Despite being a well-described entity, RDD remains underrecognized in pediatric practice. This case is clinically relevant, as it demonstrates that limited surgical intervention may be sufficient in selected patients with localized disease, thereby preventing overtreatment. Increased awareness of atypical presentations, such as unilateral nodal involvement, may facilitate earlier diagnosis, reduce unnecessary investigations, and guide appropriate management strategies in pediatric patients.
Conclusions
This case underscores an atypical presentation of RDD in a pediatric patient, manifesting as isolated unilateral cervical lymphadenopathy, a pattern that may closely mimic more common infectious or malignant conditions.

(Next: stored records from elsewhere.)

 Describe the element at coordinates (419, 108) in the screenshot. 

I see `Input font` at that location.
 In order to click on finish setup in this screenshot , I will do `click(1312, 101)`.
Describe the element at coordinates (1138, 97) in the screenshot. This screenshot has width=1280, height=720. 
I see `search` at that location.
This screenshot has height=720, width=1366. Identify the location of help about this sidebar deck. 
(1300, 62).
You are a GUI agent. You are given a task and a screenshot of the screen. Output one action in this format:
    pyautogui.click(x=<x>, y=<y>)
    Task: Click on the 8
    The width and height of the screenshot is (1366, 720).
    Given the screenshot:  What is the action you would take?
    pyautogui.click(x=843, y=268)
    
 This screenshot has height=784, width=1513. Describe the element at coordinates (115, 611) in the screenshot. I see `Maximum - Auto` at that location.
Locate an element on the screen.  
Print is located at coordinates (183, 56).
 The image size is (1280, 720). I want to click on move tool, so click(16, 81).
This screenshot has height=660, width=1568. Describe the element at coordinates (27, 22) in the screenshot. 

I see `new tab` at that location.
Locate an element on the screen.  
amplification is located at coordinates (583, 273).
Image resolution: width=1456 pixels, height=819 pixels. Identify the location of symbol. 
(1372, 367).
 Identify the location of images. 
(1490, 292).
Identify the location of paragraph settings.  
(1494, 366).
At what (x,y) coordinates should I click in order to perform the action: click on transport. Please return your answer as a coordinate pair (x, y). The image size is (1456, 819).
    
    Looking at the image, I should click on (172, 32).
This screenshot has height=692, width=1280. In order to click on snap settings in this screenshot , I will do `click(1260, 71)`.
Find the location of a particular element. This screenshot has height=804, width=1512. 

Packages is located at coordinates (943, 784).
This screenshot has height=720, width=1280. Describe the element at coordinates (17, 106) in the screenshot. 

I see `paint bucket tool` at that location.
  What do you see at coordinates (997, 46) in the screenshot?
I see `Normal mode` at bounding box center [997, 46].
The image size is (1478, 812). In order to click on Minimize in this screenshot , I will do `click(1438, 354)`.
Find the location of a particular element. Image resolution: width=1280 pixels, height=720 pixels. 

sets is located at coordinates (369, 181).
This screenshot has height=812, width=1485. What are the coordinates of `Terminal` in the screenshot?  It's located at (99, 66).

Such presentations can delay diagnosis and expose children to unnecessary investigations or treatments if the disease is not considered early in the diagnostic process. Our findings highlight the pivotal role of histopathological examination and immunohistochemistry in establishing an accurate diagnosis. Importantly, this report demonstrates that surgical excision alone may be sufficient for disease control in selected pediatric patients with localized nodal involvement and no systemic disease, supporting a conservative and individualized management approach. Beyond its immediate clinical implications, this case contributes to the growing recognition of the heterogeneity of RDD in children. Increased awareness of unilateral and localized presentations is essential, and the future incorporation of molecular testing may further improve diagnostic precision and help refine therapeutic decision-making in pediatric RDD.